日々の日常で出会った「面白い」と感じた人工物、自然物を「画家」の眼、主観で切り取っ
た写真で構成された写真展になります。面白いと感じた「人工物」「自然物」の風景とい
うレディーメイドを、画家の主観で撮影、切り取ることにより初めて「作品」となります。
加藤Kの日常に潜む「小宇宙」を感じていただければと考えています。

 


 

 

「YOBITSUGI COSMIC」展に寄せて

この度、K.Art Studioでは、画家加藤Kによる写真展「YOBITSUGI COSMIC」展を開催いたします。
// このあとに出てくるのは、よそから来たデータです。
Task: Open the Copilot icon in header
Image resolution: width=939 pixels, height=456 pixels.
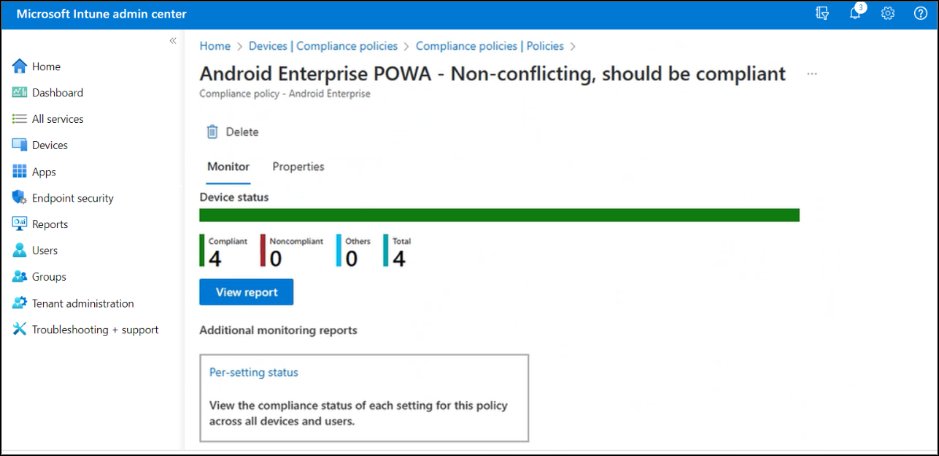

私は、画家活動する傍ら、映像作品、サウンドアート、写真作品等も制作してきました。 今回は私
の「写真」作品に焦点を当てた展示になっています。 私が、幼いころから育った地元名古屋市南区
の「YOBITSUGI(呼続)」の街を中心に、鉄道、日常風景、影等を画家の目線で切り取った
写真展になります。モチーフの風景は、自然物、人工物といった、レディーメイドの風景がほとんど
で、画家の目線で切り取る(撮影する)ことにより初めて、「作品」となります。レディーメイドと
いえば、マルセルデュシャンの「泉」が有名ですが、私もこの「レディーメイド」の視点に大きく影
響を受け、例えば高速道路をそのまま美術館にもっていってタイトルをつければ、立派な巨大作品に
なるのでは?とも思います。 サウンドアートでも「レディーメイド」的視点は貫かれており、「ゲー
ムセンター」「工事現場」「ラジオのノイズ」「鉄道の音」等、レディーメイドのモチーフを作者の
主観でレイヤー状にミックスすることに より、より多重的サウンドアートとなります。また、自分が
外出し、帰宅するまでの耳に入る音を一つのサウンドアートにすれば、非常に面白い作品になるので
はと思ったりします。まさにアンディーウォーホルの、ビルディングを定位置から撮り続けた映画作
品 「エンパイア」にも通じる視点ともいえるかもしれません。また、私は絵画制作においては何かを
「感じながら描く」ことを重要だと考え、制作は、ある種シャーマン的側面があると考えます。私の
住む呼続近辺は「私鉄・地下鉄」が最寄りにあり、その鉄道利用中に巡り合う自然物、人工物、影等
に興味を持ち、近年性能も非常に向上したタブレット端末で、それらのモチーフを撮影することをラ
イフワークとしてきました。本展で、私の住む「呼続という小宇宙」を中心とした風景から感じる
「 何 か」を、鑑賞者の皆様との間で共有できればと思います。